Но она махнула рукой, мол, не в том смысле понимаешь, и продолжала:
— Поживут всласть, а потом у них такая охота к работе проснется… Вот тогда и работать нужно. Посмотрите, с какими слезами пенсионеры на заслуженный отдых выходят. У нас в военном столе работала женщина. Приехала сюда в блокаду из Ленинграда. И всю жизнь провела с военными билетами. Ей семьдесят пять исполнилось. На пенсию провожаем, а она чуть не плачет, бедная. Семьи у нее нет, вся жизнь в работе прошла. Вот так.
— Ну, мать, дочь приехала, а ты о грустном, — сказал папа после небольшой паузы, неодобрительно покачав головой.
— Действительно, — спохватилась мама. — Лучше мы тебе про Бахалима расскажем.
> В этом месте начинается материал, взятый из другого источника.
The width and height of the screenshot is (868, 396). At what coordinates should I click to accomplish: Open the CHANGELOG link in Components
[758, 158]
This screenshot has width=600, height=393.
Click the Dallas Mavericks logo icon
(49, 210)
Эта история гораздо веселее.
И они снова наперебой принялись рассказывать о чудесах, не прекращающихся в их доме с момента моего отъезда.
Бахалима поселили в моей комнате, которая стояла теперь пустой. Он повесил там ковер, вытащив его из одного из привезенных многочисленных тюков. Мама решила, что он свой собственный ковер повсюду таскает, чтобы дом вспоминать. Каково же было ее изумление, когда, уезжая, он объяснил, что ковер вовсе не забыл, а тоже привез им в подарок.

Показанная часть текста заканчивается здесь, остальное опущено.